# anyone chipped their s4?



## jetta2liter (Mar 15, 2004)

My dad is looking for a chip for his urs4, but I don't know If i trust TAP's claim of 80+hp or whatever. MTM is too expensive for what ya get, anyone been happy with anyone else? It has turbo work done to it, but we don't know what (I'm thinkin just a better cold side impeller & adjustable wastegate). 
Intended acceleration is friggin expensive too! geez?


----------



## vwracer007 (Sep 7, 2004)

*Re: anyone chipped their s4? (jetta2liter)*

I heard Garret (GIAC) also made a chip for those cars and it sold for $499 for the Stage I. Has anyone used this or seen the dyno numbers?


----------



## SHOstoppa (Mar 10, 2003)

*Re: anyone chipped their s4? (vwracer007)*

i never heard of a giac for the AAN
MTM is probably the most popular


----------



## wurldpeace (Oct 11, 2004)

*Re: anyone chipped ?*

im running dahlback programming and just matched(hp&tq)an equally modded s6 +/a front mount that ran ned ritchies(IA) program, so id say suck it up, cause youll either pay too much for a decent setup or too much for the best. (debatable, but for my research, go DBR) http://****************.com/smile/emthup.gif 
weltfrieden!


----------



## sirhc (Sep 23, 1999)

*Re: anyone chipped ? (wurldpeace)*

I had Minhea Cotet from the audifans forums chip mine... love it. http://****************.com/smile/emthup.gif


----------



## harrisonsapir (Oct 24, 2004)

*Re: anyone chipped their s4? (jetta2liter)*

You get what you pay for.
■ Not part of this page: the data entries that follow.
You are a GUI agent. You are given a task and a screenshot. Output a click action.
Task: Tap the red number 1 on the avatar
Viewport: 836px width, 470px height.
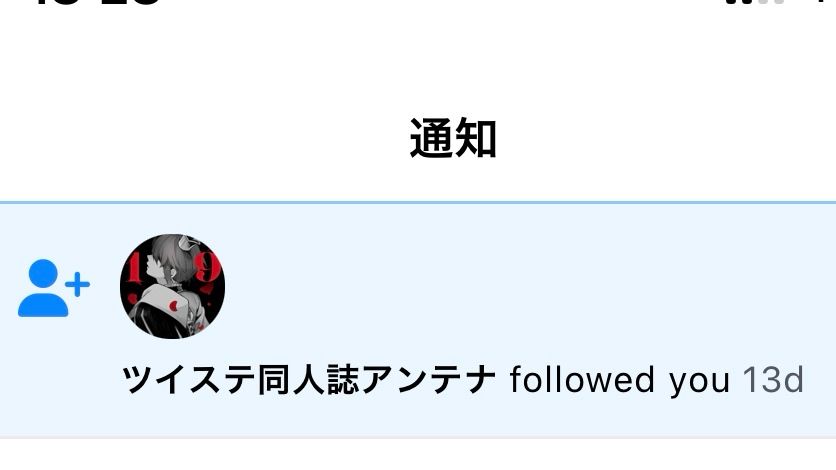134,268
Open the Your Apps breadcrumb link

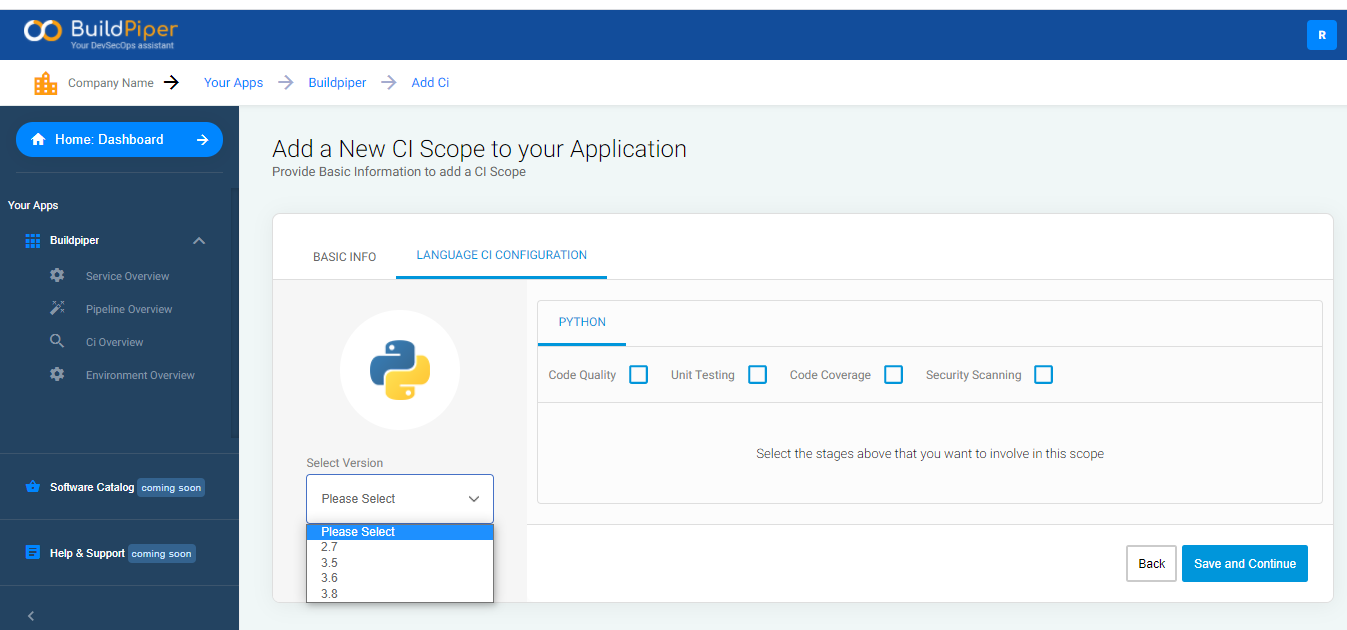(233, 83)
I got my MTM chip before the price went nuts, but I would stil pay it now. Big difference in aceleration.


----------



## bluevr6 (Apr 19, 2000)

*Re: anyone chipped their s4? (jetta2liter)*

I am running Intended Acceleration Stage 3+ and have enjoyed.
If I had it to do over today, I would contact Minhea Cotet for his majic...
Peace,
Kevin


----------



## RktPwrdCouch (May 21, 2003)

*Re: anyone chipped their s4? (jetta2liter)*

I have some software from 2B. I'm pretty sure it's mtm software. expensive as hell, car pings on 91 goes like a bat outta hell on 104. pinging is probably some software/ a/f bug. also runs really high boost press. 24-26 psi on 104. stock turbo w/ over 200k on it.
I know this is bad but the turbo just refuses to die.


----------



## bhardaudi's (Jan 26, 2005)

*Re: anyone chipped their s4? (jetta2liter)*

i had my '94 S4 chipped by tap and it wasn't the best out there until used with 100 octane. that became more in gas expense then i was allowed because of my job. i have a couple of friends that have S car's and they all have different software...mtm,IA,2b,(minhea?),dahlback, seems that they are good choices if you have axcess to 93 octane, but for more detailed info on chipset's i would go to audifans s-car maillist and do a search . they have a lot of info on the s-car fun


----------